Law and Justice (კანონი და სამართალი) is a centre-right political party in Georgia. The party was formed in 2019 by Tako Charkviani with it joining the Strength is in Unity political coalition. However, the party decided to leave the alliance in the lead-up to the 2020 parliamentary election, with it instead becoming a part of Strategy Aghmashenebeli bloc. Law and Justice did not contest the 2024 parliamentary election and supported Unity – National Movement.

==History==
In late 2018, publicist Tako Charkviani announced that she was founding a new political party by the name Law and Justice. She announced the party would be cooperating with the Strength is in Unity coalition of whom she had been an active supporter in the 2018 presidential election. The party presentation was held on 10 March 2019. In July 2020, Law and Justice, along with New Georgia, decided to leave Strength is in Unity following the coalition's rejection of the prime ministerial candidacy of Giorgi Vashadze for the 2020 parliamentary election. Two parties subsequently formed their own electoral bloc Strategy Aghmashenebeli. Under the new temporary 1% electoral threshold, The coalition went on to win 4 seats in the election, with Law and Justice being allocated 1 seat, finishing in the 5th place.

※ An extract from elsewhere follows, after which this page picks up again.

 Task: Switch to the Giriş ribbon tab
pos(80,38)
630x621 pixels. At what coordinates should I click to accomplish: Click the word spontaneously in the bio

In the aftermath of the election, Strategy Aghmashenebeli joined all other political parties in refusing to recognize the electoral results after allegations of voter fraud surfaced, boycotting majoritarian runoffs and entering the parliament. On 19 April 2021, through the mediation of the president of the European Council Charles Michel, an agreement was reached between the opposition and Georgian Dream, however, Law and Justice decided against signing the agreement. The party finally entered the parliament on 30 May.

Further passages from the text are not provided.